> Tasks:
(a) Decide whether each statement below agrees with the passage on refugee resettlement policy: (i) the 2026 CRCP has only 70 selected participants; (ii) the leadership role of NGOs has been strengthened; (iii) North Africa is named as a high-risk transit region. For each, answer yes or no and quote the deciding words of the passage.
(b) Resume the passage on refugee resettlement policy, picking up after its final sentence.

> Text passage:
--- Begin ---

Guaranteeing Permanence and Support: CPs must lead to permanent solutions with full access to legal status and social support systems, ensuring refugees are not left in situations of precarity or legal limbo.

5.    Route-Based Approaches

Providing Safe Alternatives to Smuggling: Using resettlement and CPs, in line with the Route-based approach (RteBA), as concrete and accessible alternatives to dangerous journeys and reliance on smugglers, particularly for those transiting through high-risk regions such as North Africa, Southeast Asia, and South and Central America.

6.    Meaningful Shared Leadership and Participation Amidst Capacity Shrinkage 

The 2026 CRCP has moved to a “renewed shape” with only 70 selected participants, significantly limiting the space for diverse voices. The leadership role of NGOs has been weakened.

--- End ---

> Extracted material:
--- Begin ---

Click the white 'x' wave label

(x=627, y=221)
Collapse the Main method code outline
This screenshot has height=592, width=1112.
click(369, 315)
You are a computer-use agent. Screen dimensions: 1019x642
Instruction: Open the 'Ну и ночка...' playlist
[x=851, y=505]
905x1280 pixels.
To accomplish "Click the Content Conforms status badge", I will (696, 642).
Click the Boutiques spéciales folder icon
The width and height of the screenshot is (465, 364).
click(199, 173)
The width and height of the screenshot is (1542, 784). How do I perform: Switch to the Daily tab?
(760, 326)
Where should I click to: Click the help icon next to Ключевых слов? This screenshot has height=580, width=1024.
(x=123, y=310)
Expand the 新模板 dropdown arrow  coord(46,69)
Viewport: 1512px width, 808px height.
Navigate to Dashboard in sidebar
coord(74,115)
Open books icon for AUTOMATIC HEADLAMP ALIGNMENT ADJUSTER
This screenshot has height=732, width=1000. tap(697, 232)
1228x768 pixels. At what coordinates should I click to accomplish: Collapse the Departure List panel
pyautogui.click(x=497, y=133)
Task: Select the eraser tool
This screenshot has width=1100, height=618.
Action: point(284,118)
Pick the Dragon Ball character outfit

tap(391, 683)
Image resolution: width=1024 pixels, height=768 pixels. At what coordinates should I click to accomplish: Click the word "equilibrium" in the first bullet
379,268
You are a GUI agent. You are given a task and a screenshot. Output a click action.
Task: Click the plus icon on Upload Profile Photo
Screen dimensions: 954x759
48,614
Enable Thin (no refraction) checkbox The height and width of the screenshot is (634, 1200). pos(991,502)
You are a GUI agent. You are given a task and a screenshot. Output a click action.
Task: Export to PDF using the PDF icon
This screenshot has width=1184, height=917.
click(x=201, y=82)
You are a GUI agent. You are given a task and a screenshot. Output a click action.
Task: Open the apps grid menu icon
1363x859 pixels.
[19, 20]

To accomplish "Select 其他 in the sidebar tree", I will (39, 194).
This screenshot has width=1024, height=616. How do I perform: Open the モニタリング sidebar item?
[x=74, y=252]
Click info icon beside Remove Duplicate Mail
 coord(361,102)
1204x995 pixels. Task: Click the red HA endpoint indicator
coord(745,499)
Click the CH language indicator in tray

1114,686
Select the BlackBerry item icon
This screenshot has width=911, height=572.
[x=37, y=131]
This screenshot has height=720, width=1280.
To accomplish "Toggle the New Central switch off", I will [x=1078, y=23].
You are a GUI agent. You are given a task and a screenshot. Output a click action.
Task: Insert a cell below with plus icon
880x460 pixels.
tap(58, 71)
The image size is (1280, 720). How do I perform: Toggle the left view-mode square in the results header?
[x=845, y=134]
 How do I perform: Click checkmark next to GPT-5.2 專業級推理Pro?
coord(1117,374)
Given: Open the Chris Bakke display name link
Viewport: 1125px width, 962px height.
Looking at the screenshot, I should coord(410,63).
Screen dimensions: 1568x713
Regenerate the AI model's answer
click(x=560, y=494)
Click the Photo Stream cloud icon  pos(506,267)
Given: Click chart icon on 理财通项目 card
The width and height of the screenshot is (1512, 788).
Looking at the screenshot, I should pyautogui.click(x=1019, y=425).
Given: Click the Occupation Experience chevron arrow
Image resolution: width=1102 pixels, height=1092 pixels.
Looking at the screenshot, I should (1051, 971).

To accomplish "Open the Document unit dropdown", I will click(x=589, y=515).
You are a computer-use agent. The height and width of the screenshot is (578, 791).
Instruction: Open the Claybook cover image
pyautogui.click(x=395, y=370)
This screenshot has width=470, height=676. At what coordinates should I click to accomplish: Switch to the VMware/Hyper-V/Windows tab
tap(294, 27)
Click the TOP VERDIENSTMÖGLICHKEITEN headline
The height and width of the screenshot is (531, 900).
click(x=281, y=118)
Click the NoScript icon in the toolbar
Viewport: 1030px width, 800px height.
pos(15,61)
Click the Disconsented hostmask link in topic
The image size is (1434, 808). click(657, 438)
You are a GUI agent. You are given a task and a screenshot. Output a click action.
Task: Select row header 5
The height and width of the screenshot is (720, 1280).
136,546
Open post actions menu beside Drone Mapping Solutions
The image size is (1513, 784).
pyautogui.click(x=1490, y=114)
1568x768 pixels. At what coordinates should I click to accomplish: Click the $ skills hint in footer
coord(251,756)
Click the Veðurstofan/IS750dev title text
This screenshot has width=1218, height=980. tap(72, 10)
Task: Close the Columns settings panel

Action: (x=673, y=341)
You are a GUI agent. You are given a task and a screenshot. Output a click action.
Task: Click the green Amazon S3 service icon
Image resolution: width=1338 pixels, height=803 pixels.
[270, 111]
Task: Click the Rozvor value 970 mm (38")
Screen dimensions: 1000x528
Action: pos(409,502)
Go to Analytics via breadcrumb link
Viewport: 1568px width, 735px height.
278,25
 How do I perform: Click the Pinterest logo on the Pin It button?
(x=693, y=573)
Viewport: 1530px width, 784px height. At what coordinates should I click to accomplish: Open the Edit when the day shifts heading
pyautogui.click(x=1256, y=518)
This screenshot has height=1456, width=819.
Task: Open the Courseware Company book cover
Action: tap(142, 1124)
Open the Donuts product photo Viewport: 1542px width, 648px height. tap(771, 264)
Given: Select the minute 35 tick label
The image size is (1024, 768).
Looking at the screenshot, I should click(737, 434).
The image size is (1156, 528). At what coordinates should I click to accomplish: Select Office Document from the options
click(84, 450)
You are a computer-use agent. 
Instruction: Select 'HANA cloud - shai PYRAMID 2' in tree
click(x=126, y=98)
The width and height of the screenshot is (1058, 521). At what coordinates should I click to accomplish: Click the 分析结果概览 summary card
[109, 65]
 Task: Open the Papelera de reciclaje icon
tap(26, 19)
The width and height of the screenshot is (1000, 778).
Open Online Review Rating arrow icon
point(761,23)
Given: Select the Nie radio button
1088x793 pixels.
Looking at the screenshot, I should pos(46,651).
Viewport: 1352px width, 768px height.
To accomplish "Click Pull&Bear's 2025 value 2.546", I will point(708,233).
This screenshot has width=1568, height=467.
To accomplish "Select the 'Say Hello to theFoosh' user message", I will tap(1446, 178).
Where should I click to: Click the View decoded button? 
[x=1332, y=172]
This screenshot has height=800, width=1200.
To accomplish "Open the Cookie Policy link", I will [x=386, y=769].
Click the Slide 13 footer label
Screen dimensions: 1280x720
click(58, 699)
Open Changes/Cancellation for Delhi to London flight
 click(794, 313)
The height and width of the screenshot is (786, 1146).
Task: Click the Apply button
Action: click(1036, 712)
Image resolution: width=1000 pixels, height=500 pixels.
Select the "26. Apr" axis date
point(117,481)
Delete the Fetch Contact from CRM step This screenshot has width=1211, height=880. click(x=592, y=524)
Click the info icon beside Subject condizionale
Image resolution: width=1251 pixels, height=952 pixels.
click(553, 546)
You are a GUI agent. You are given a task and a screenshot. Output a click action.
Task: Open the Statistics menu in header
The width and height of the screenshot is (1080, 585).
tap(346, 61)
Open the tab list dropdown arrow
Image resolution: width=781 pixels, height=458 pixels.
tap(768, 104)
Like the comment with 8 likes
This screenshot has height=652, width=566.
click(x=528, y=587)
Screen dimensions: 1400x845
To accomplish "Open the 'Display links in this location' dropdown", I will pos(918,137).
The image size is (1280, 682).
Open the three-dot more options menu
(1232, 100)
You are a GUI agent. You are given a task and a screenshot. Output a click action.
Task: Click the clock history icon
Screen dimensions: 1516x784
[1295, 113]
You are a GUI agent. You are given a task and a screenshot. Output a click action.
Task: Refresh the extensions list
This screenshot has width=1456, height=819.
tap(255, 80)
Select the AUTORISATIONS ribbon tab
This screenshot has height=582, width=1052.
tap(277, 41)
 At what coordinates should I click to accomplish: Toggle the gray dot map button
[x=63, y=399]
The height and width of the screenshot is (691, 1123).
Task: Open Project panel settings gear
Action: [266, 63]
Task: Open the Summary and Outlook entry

--- End ---

> Written responses:
(a)
(i) Yes: "with only 70 selected participants"
(ii) No: "The leadership role of NGOs has been weakened."
(iii) Yes: "high-risk regions such as North Africa, Southeast Asia, and South and Central America"

(b)
Ensuring NGO-led Representation: Enable the NGO community once again to have control over its representation in CRCP.

Countering Tokenism: Despite the reduced scale, refugees with lived experience must be well-represented and not be just observers but “fully integrated” into the in-person roundtable discussions.

Equitable Representation: Selection of the 70 participants must prioritize voices from the most neglected crises and marginalized groups, including LGBTQI+ individuals and racial minorities, to ensure the “smaller scale” does not lead to a “homogenized” perspective.